La première condamnation d’un chef d’Etat de plein exercice par une juridiction pénale internationale est déjà un accomplissement majeur du TSSL, que ni les précédents Tribunaux internationaux, notamment pour l’ex-Yougoslavie et le Rwanda, ni la Cour pénale internationale n’ont été capables de réaliser. C’est de fait l’ensemble du processus judiciaire mis en œuvre dans les années 2000 en Sierra Leone après un conflit civil long de dix ans et extrêmement meurtrier qui est à saluer :  procédure pénale bouclée en moins d’une décennie ; inculpation de seulement 13 principaux responsables des violations graves du droit humain, laissant la poursuite des autres personnes aux juridictions nationales et contribuant à la lisibilité du conflit ; hiérarchie des peines très claires entre le principal ordonnateur de la guerre Charles Taylor, ses obligés de la junte de l’Armed Forces Revolutionary Council (AFRC) et de la milice du RUF (Revolutionary United Front), enfin les leaders des milices d’autodéfense Kamajors qui n’écopèrent que de quelques années de prison ; implication substantielle de juges et de personnels sierra-léonais dans l’administration de la justice internationale ; politique de sensibilisation au travail de la justice internationale dans de nombreux villages sierra-léonais ; mise en place parallèlement à la justice pénale d’un processus de dialogue national – via une commission « vérité » sur l’exemple sud africain – qui a permis de dépasser les traumatismes pour reconstruire une histoire partagée.

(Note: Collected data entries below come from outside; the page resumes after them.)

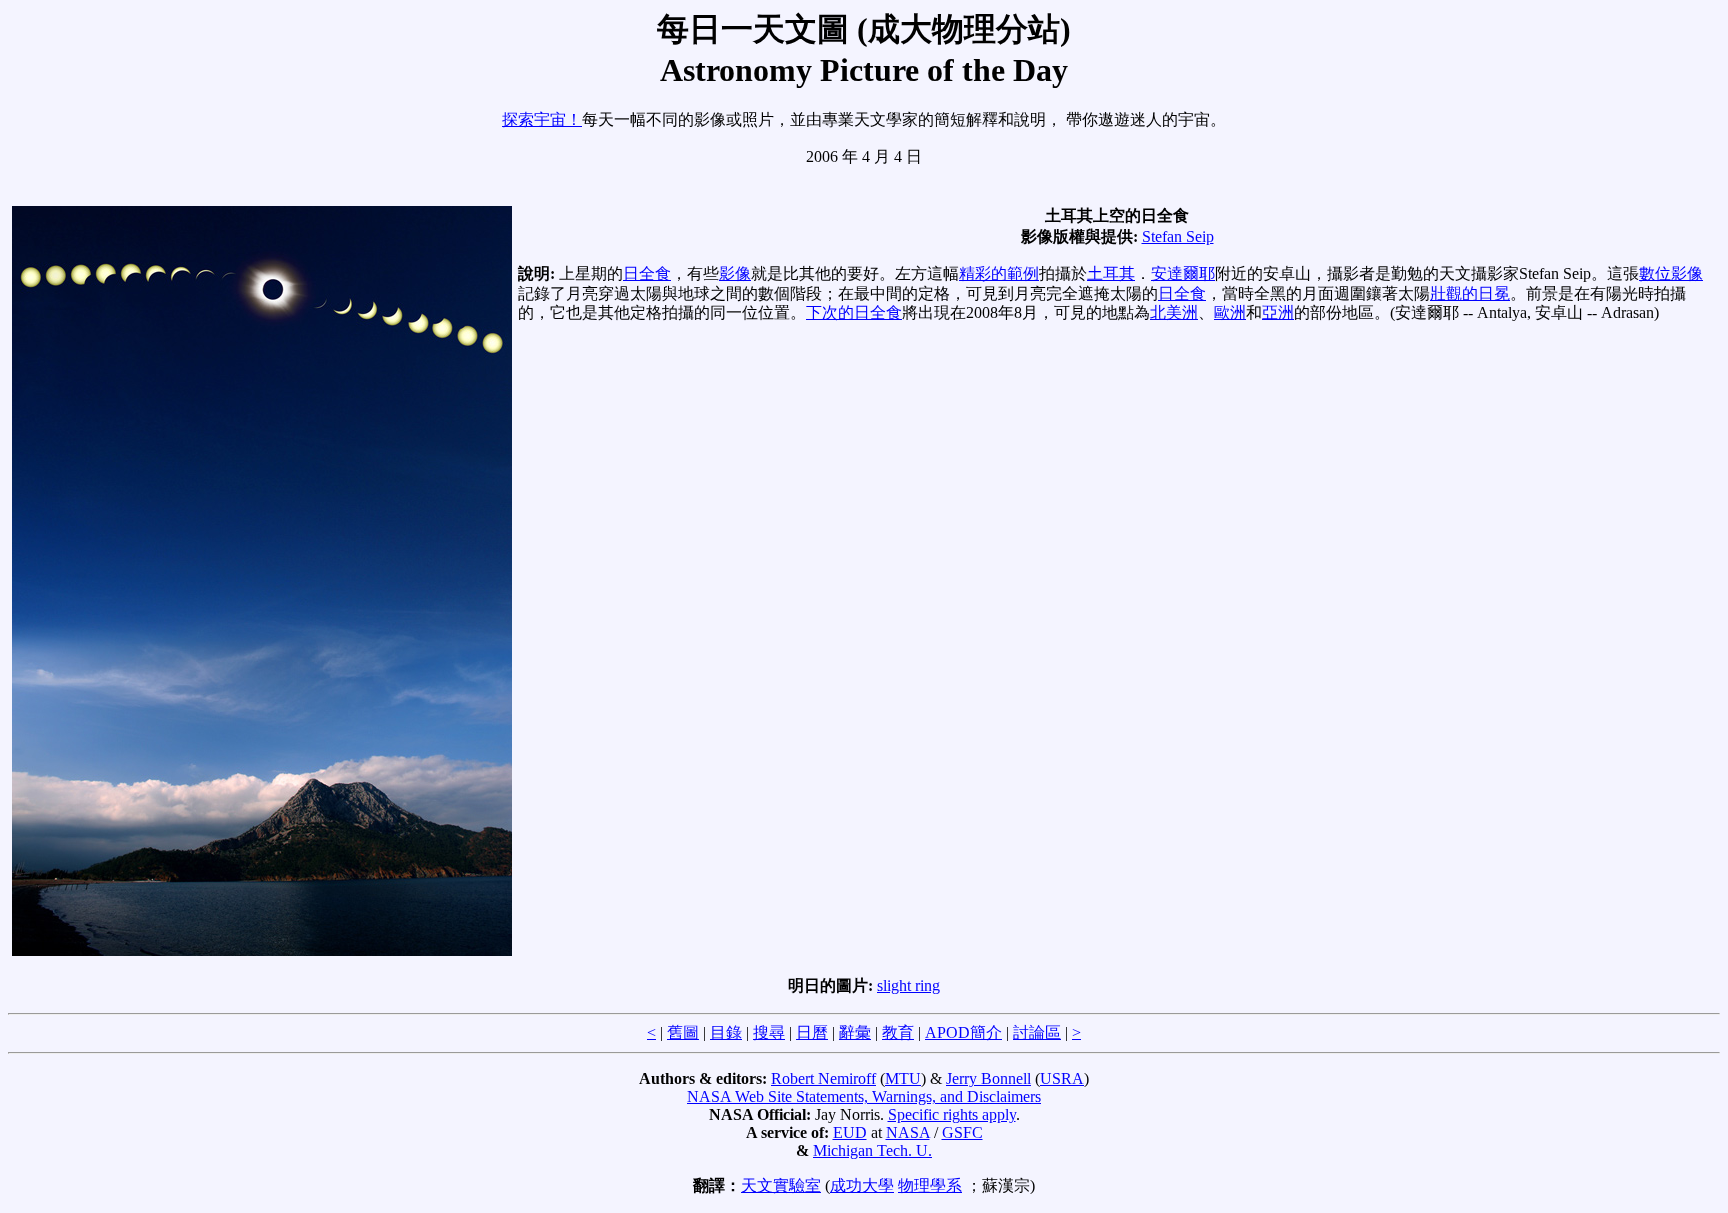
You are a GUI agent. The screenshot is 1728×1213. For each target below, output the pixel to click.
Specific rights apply (952, 1114)
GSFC (962, 1132)
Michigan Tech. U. (872, 1150)
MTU (903, 1078)
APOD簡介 (963, 1032)
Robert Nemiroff (823, 1078)
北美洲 (1174, 312)
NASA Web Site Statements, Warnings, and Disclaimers (864, 1096)
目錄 (726, 1032)
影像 (735, 273)
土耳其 (1111, 273)
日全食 (647, 273)
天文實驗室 (781, 1185)
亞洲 (1278, 312)
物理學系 (930, 1185)
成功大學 (862, 1185)
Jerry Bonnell (988, 1078)
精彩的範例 (999, 273)
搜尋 (769, 1032)
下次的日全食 (854, 312)
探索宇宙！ (542, 119)
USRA (1062, 1078)
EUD (850, 1132)
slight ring (908, 985)
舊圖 (683, 1032)
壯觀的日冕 (1470, 293)
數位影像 (1671, 273)
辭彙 (855, 1032)
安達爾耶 (1183, 273)
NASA (908, 1132)
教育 (898, 1032)
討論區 (1037, 1032)
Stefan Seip (1178, 236)
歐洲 (1230, 312)
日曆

L’efficacité du TSSL tient avant tout à ce processus consistant à faire participer activement les habitant/es du pays, marquant ainsi sa différence avec l’isolement et les lourdeurs excessives des tribunaux onusiens sur l’ex-Yougoslavie et le Rwanda,  leurs centaines d’accusés et l’incompréhension qu’ils suscitent souvent dans les pays où les drames sont survenus.

Europe Ecologie  les Verts salue cette réussite judiciaire et rappelle que le conflit sierra-léonais eut pour enjeu principal la mise à sac des diamants de l’est du pays, alors que l’appropriation militarisée des ressources naturelles à des fins de plus-value économique reste le principal moteur des conflits qui sévissent sur le continent africain.